◆ **Problem to work on**
Check each line of the listing for the string "computer". Copy those where it appears.
____
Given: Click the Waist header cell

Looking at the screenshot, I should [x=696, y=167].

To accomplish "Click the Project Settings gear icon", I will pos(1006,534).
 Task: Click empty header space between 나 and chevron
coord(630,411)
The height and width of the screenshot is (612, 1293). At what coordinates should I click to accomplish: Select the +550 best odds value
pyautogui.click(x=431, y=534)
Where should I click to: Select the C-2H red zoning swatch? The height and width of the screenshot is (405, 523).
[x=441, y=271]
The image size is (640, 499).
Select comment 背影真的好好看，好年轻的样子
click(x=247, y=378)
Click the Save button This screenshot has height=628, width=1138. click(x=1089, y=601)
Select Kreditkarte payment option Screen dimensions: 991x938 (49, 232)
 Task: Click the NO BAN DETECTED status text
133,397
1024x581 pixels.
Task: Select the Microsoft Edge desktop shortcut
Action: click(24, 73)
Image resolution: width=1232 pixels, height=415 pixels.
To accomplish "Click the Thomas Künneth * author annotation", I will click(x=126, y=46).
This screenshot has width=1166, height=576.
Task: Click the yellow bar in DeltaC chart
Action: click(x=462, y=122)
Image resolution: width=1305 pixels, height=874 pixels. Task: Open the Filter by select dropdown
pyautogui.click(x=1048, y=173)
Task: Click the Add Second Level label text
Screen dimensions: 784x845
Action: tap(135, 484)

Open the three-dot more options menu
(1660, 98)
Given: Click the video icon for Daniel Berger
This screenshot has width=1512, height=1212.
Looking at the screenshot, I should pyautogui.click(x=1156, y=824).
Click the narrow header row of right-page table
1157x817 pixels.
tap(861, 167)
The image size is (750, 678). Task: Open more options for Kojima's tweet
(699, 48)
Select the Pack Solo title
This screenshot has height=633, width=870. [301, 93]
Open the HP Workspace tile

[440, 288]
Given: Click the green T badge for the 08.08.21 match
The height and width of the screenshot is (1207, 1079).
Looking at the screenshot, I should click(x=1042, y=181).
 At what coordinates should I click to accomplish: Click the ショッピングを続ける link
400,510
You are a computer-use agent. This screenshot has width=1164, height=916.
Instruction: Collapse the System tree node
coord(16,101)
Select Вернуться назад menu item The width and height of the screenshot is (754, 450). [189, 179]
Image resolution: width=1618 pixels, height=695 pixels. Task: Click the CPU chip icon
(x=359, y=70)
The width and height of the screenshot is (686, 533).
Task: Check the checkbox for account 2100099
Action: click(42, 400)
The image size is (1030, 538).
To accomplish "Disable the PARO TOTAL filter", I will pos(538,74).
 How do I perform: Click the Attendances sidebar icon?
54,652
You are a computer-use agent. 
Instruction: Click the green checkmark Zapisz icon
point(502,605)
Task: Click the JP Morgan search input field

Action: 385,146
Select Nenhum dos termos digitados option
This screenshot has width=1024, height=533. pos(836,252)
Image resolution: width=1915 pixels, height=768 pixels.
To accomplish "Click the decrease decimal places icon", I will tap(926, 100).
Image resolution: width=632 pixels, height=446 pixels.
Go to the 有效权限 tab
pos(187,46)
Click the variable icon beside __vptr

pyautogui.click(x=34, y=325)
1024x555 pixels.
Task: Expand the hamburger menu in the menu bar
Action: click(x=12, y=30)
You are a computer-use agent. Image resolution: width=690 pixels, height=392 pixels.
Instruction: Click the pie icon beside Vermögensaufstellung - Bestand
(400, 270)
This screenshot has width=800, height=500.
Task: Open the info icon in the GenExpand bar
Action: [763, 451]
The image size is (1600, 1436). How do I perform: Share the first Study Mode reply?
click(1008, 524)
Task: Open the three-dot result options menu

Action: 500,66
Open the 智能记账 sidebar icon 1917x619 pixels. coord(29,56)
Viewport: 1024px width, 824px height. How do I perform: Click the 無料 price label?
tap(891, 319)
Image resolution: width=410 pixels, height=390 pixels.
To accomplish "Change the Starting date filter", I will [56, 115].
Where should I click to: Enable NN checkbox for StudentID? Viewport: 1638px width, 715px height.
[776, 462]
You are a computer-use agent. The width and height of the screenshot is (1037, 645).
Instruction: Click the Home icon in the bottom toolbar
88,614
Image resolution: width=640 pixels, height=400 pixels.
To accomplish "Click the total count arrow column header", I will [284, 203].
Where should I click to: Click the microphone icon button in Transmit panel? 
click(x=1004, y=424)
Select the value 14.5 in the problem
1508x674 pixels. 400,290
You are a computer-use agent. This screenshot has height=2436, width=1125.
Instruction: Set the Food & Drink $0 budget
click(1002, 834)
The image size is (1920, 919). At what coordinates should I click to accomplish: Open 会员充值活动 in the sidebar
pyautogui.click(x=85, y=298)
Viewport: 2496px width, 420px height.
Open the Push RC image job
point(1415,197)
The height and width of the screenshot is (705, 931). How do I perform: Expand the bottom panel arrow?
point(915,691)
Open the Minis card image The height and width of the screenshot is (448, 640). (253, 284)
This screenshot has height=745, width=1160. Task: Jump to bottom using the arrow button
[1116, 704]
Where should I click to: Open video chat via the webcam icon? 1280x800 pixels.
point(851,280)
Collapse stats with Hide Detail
____
◆ **Solved problem**
You are a computer-use agent. This screenshot has width=1164, height=916.
You are a computer-use agent. 
You are a computer-use agent. Image resolution: width=690 pixels, height=392 pixels.
You are a computer-use agent. The width and height of the screenshot is (1037, 645).
You are a computer-use agent. This screenshot has height=2436, width=1125.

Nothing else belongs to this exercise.